Italiens Parlament besteht aus
zwei Kammern, dem Senat (Senato della Repubblica) und der
Abgeordnetenkammer (Camera dei Deputati). Die Parlamentswahlen finden
alle fünf Jahre statt.
Die wichtigsten
Wirtschaftszweige des Landes sind Tourismus, Mode, Maschinenbau, chemische
Erzeugnisse, Kraftfahrzeuge und Lebensmittel. Italien ist Mitglied der G8
(der Gruppe der sieben führenden Industrieländer und Russland) und verfügt
über die siebtgrößte Volkswirtschaft der Welt. Die Einwohner der nördlichen
Regionen Italiens zählen im Schnitt zu den reichsten Europas.
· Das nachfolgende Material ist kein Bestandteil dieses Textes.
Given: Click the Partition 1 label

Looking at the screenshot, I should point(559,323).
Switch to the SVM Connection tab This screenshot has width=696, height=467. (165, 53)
Die italienische Halbinsel
war das Zentrum des Römischen Reichs, das ein umfassendes archäologisches,
kulturelles und literarisches Erbe zurückgelassen hat. Im Mittelalter
entstanden dort Humanismus und Renaissance. Der europäische politische
Gedanke, die Philosophie und Kunst wurde durch berühmte Persönlichkeiten wie
Machiavelli, Dante, Leonardo und Galileo weiter geformt.
Die Liste der berühmten
italienischen Künstler ist lang: Giotto, Botticelli, Leonardo, Michelangelo,
Tintoretto und Caravaggio, um nur einige zu nennen. Außerdem hat Italien
Opernkomponisten wie Verdi und Puccini und den Filmemacher Federico Fellini
hervorgebracht.
Die italienische Küche zählt
zu den Raffiniertesten und abwechslungsreichsten Europas: von den pikanten
Aromen Neapels und Kalabriens über die Pesto-Gerichte aus Ligurien bis hin
zu den Käse- und Risotto-Gerichten der italienischen Alpen.